Entries on target coordinates:
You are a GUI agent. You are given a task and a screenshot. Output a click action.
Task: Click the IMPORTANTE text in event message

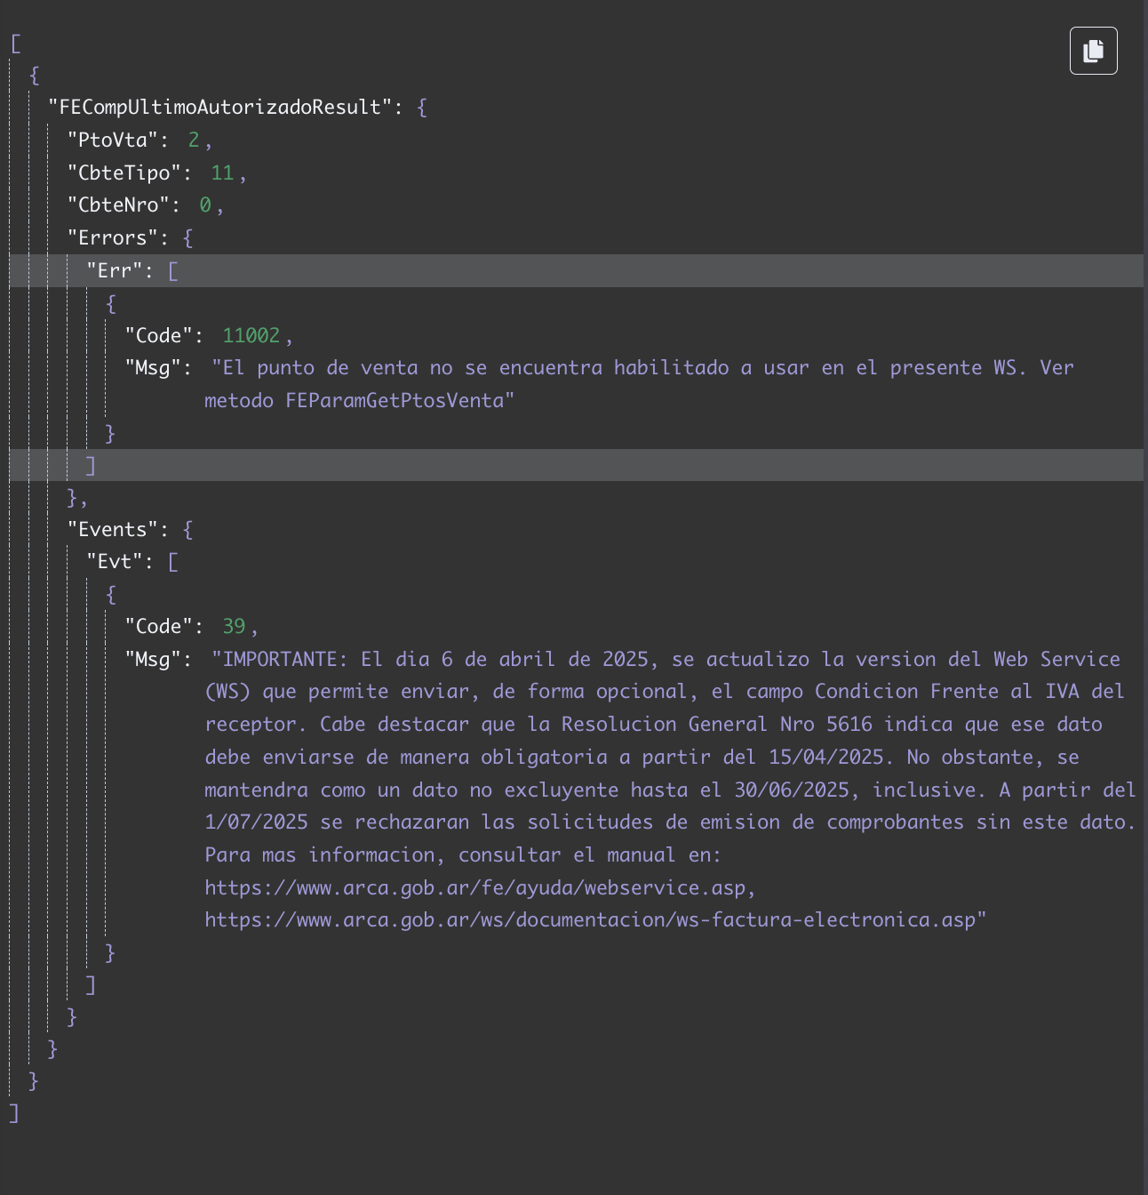coord(280,660)
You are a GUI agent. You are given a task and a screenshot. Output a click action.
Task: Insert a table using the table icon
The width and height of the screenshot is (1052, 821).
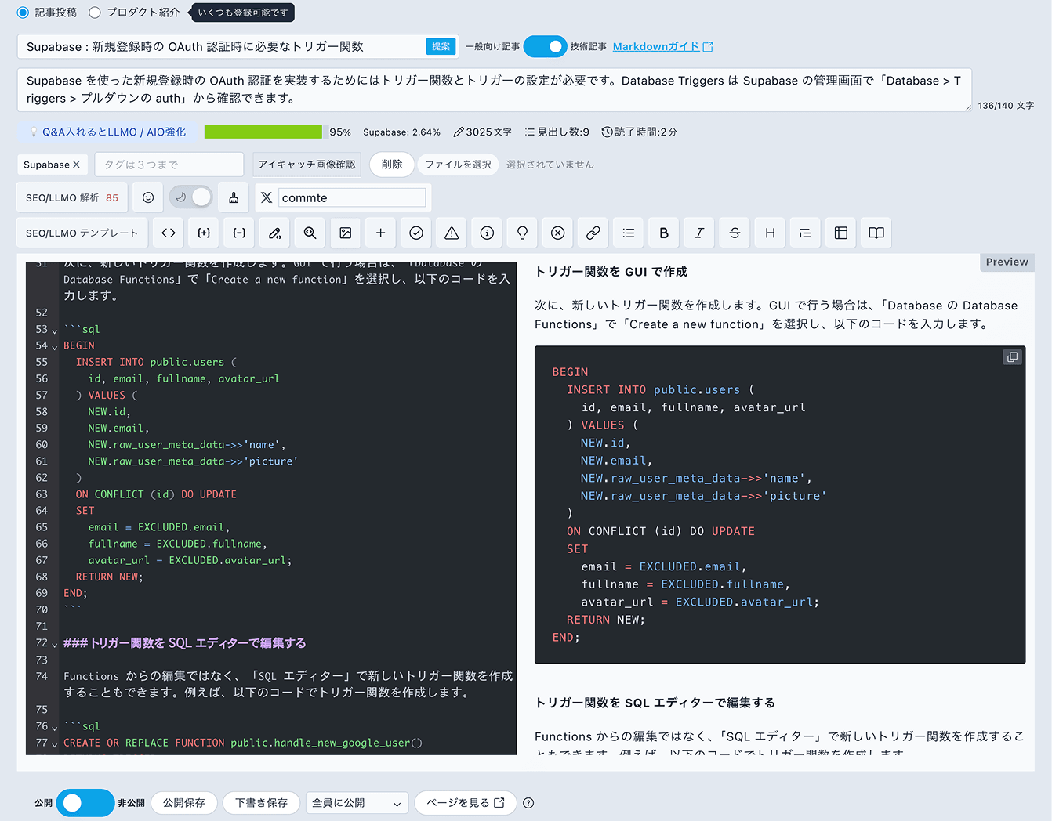click(841, 233)
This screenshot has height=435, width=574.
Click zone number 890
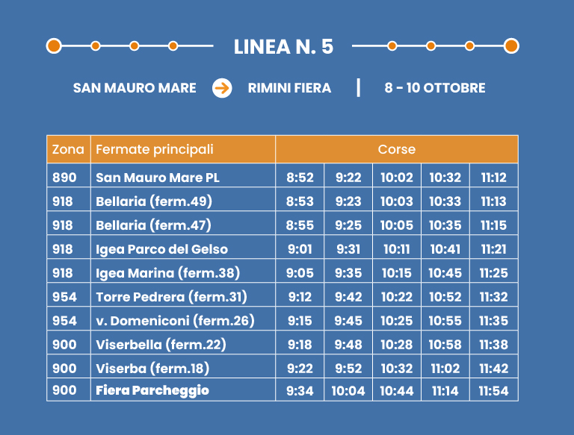(65, 178)

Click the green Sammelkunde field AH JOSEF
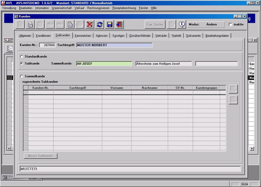pyautogui.click(x=104, y=64)
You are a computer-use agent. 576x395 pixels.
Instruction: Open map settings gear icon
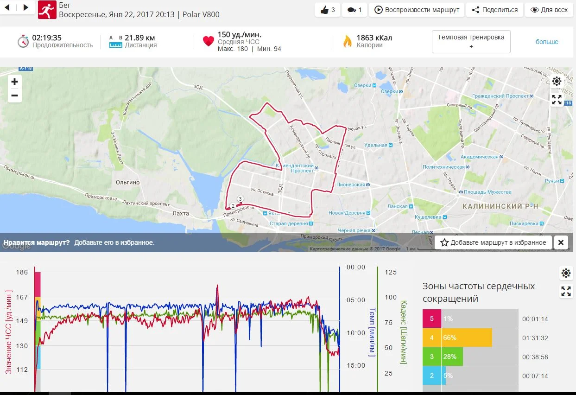coord(557,82)
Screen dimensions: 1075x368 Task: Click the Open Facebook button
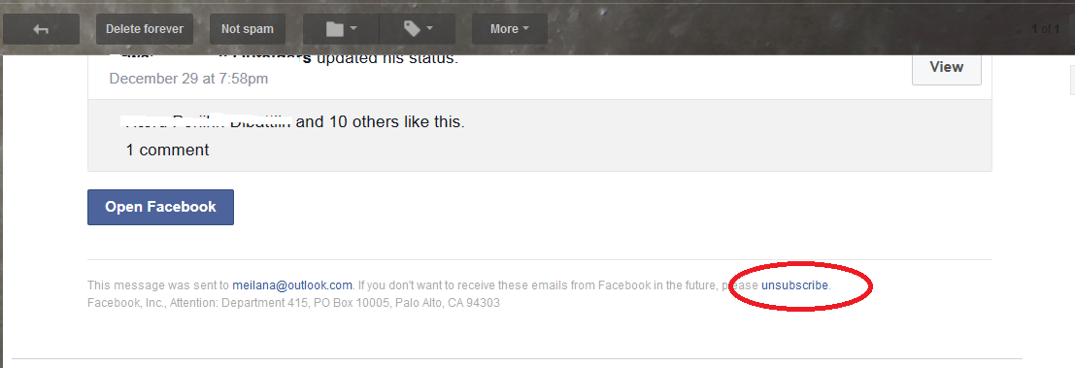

REQUIRED TASK:
Rescale each item above by writing out all of its lines again, requests included, with every coordinate in the answers multiplied by 1.7 and rounded to a whole number (halves round up). Change no numbers in the requests, and leave the pictures out.

FINAL ANSWER:
You are a GUI agent. You are given a task and a screenshot. Output a click action.
Task: Click the IMPORTANTE text in event message

coord(476,1122)
You are a GUI agent. You are given a task and a screenshot. Output a click action.
Task: Insert a table using the table icon
The width and height of the screenshot is (1052, 821).
click(1430, 396)
This screenshot has height=435, width=574.
Click zone number 890
(111, 303)

Click the green Sammelkunde field AH JOSEF
pyautogui.click(x=177, y=109)
You are a computer-use agent. 576x395 pixels.
Instruction: Open map settings gear icon
coord(947,139)
Screen dimensions: 1075x368 Task: Click the Open Facebook button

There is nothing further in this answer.